1920 ve 30’ların modernist yaklaşımları, dünyayı çevreleyen otobanlar arasında yayılan, uzun, araba merkezli şehirlerin gelişimini etkiledi. Bu görüşlerde yürümeye, bisiklete binmeye, toplu taşımacılığa ya da iyi planlanmış, insan odaklı, sürdürülebilir, sağlıklı, güvenli ve canlı kentler için bir mekân fikri yoktu. Şu anda ise kentler için vazgeçilmez unsurlar, çevresel olarak sürdürülebilirlik, yürünebilirlik ve yaşanabilirlik olarak görülüyor.

Yayalar ve motorsuz ulaşım için güvenliğin geliştirilmesi, toplu taşımacılığın daha fazla benimsenmesine, daha az tıkanıklığa ve kirliliğe, sağlık açısından daha iyi sonuçlara ve taşınabilirliğin daha hızlı olmasına (bisikletler, yoğun saatlerde %40 oranında daha hızlı ulaşım sağlar), daha öngörülebilir bir şekilde ve düşük maliyetle yardımcı olur. Bisiklet sürmeyi teşvik etmek için yapılan küçük yatırımlar, İngiltere’de yapılan yeni bir hükümet araştırmasına göre 35’e 1 oranında verim sağlamaktadır. Bu nispeten düşük maliyetli çözümler arasında; ayrı bisiklet şeritleri oluşturulması, bisiklet paylaşım ağları yaratılması, bisikletlerin hızına uyacak şekilde trafik ışıklarının yeniden gözden geçirilmesi ve trafiğin yavaşlatılması için yolların kenarları boyunca ağaç dikilmesi sayılabilir.
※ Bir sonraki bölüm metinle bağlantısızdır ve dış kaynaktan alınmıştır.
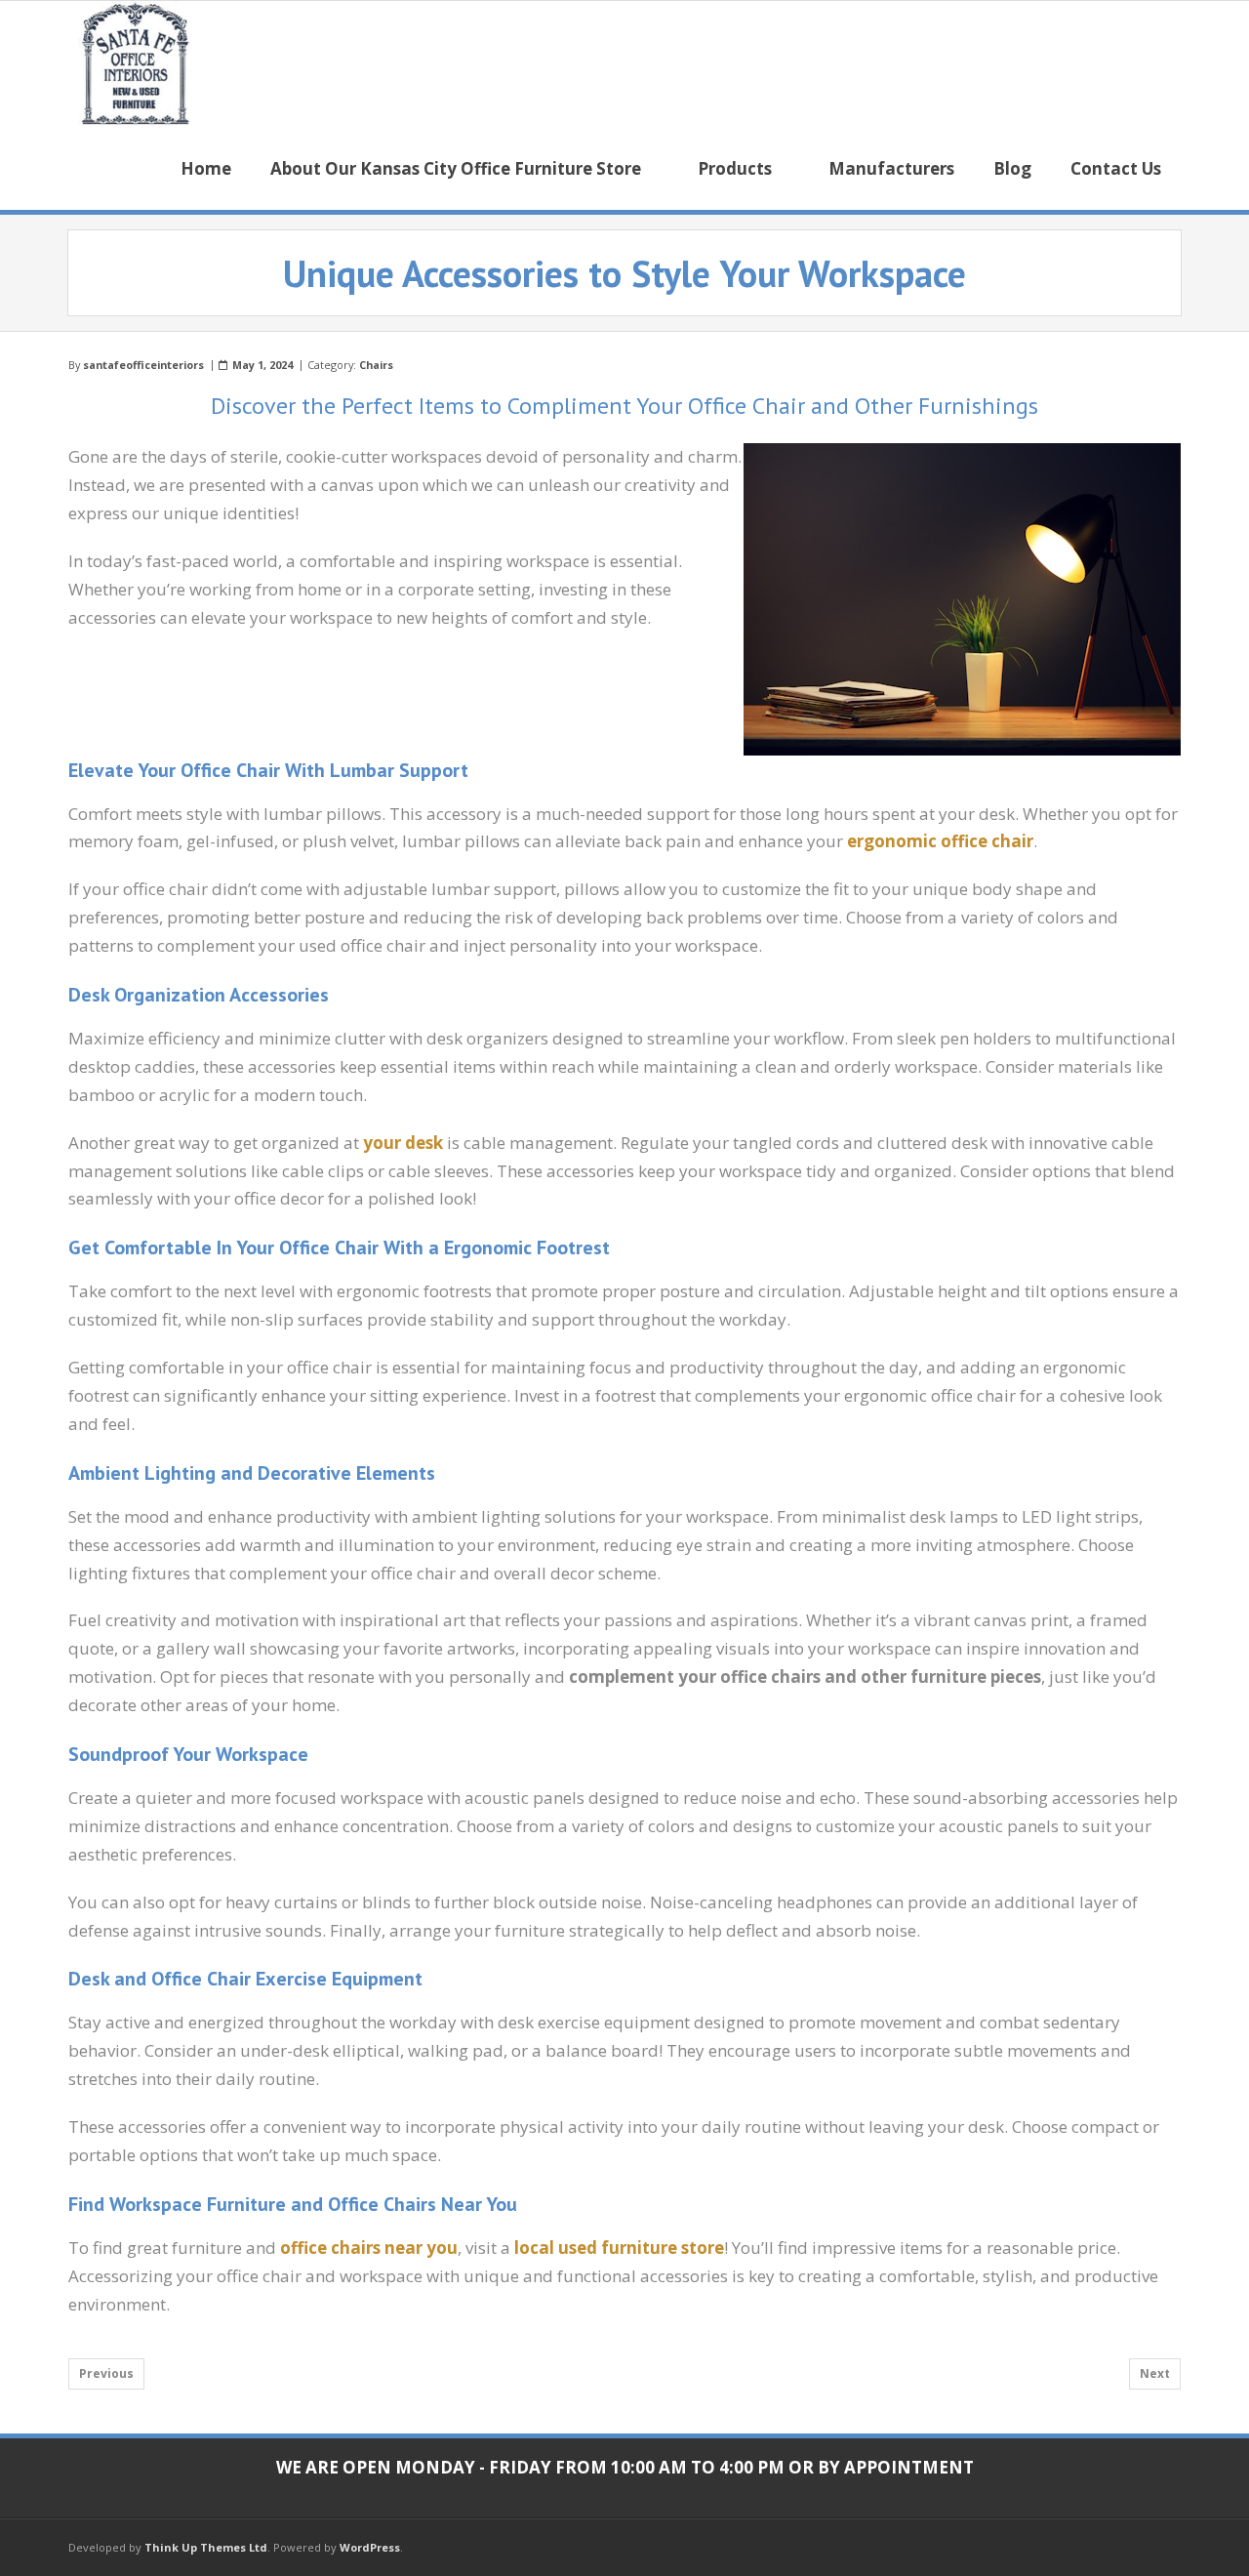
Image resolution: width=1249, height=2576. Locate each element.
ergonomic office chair (940, 841)
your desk (403, 1142)
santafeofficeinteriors (143, 364)
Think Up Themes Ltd (205, 2547)
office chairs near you (369, 2247)
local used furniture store (619, 2247)
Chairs (376, 364)
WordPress (370, 2547)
Sensörler, optikler ve gömülü işlemcilerdeki ilerlemeler ile yepyeni ulaşım çözümleri ortaya çıkabilir. Örneğin, bisiklet sürmek, MIT Senseable Şehir Laboratuvarı tarafından tasarlanan mevcut bisikletlere bir eklenti olan Kopenhag Tekerleği gibi yeniliklerle daha da popüler hale gelebilir.

 

5) Ortak Enerji Kullanımı

CO2 emisyonlarının yaklaşık beşte üçü elektrik ve endüstriyel kullanımdan kaynaklanmaktadır (IEA Statistics 2011). Nüfus artışı, ekonomik kalkınma, kentleşme ve sanayileşme gibi faktörlerden dolayı, küresel enerji tüketiminin 2010’dan 2035’e kadar neredeyse ½ oranında artacağı ve 226 milyar MWh’ye ulaşacağı tahmin edilmektedir (WEO 2010; EIA 2011). Teknolojik yeniliklerin yokluğunda, enerji kullanımındaki bu artış, CO2 emisyonlarında orantılı bir artışa yol açacaktır.
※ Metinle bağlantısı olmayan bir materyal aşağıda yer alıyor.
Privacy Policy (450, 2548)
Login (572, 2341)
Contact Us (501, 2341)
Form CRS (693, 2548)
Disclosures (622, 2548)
Geleneksel enerji santrallerinde elektrik üretimi israf edilen ısı üretir. “Kojenerasyon” mekanik sistemler, aşırı ısıyı kullanarak enerji verimliliğini önemli ölçüde artırır. Spesifik olarak, “trijenerasyon” sistemleri, ısıyı, binaları ısıtmak ya da soğurmak için AbsorptionRefrigerator teknolojisini kullanır. Trijenerasyon, İskandinavya, güney Avrupa, Güney Kore ve Japonya pazarlarına girmeye ve kullanılmaya başlanmıştır.

4. Jenerasyon sistemler, CO2’nin ısı üretiminden sonra yeniden kullanılmasını sağlayarak bir adım daha ileri gider. CO2, endüstriyel süreçlerde, bahçecilikte veya karbonatlı alkolsüz içecekler gibi gıda endüstrisinde kullanılabilir. 4. Jenerasyon sistemler, operasyonel esneklik, düşük işletme maliyeti ve düşük veya sıfır karbon emisyonu üretimi gibi yararları beraberinde getirir. Bu sistemlerde ana zorluk ilk yatırımdır.

İlgili Bağlantılar:

http://www.digital21.gov.hk

http://www.cisco.com/c/en/us/products/index.html

http://www.cityofsydney.nsw.gov.au/__data/assets/pdf_ file/0007/193057/Trigeneration-Master-Plan-Kinesis.pdf

6) Paylaşımlı Şehirler

İlk Sanayi Devrimi’nden bu yana, tüketim modelleri doğrusal olmaya meyilliydi. Almak, yapmak, tüketmek ve atmak olarak özetleyebileceğimiz ekonomik model, malzemelerin ve enerjinin yoğun bir şekilde kullanılmasına yol açıyor. Daha döngüsel bir ekonomiye geçiş, kaynak kullanımını ve emisyonları azaltmaya yardımcı olacaktır.Bununla birlikte, tüketim kültürünün değişimiyle beraber ürünlerin ve hizmetlerin paylaşılarak ya da devredilerek kullanılmasıyla açıklanabilecek paylaşım ekonomisi bu konu hakkında bize bir yol göstermektedir.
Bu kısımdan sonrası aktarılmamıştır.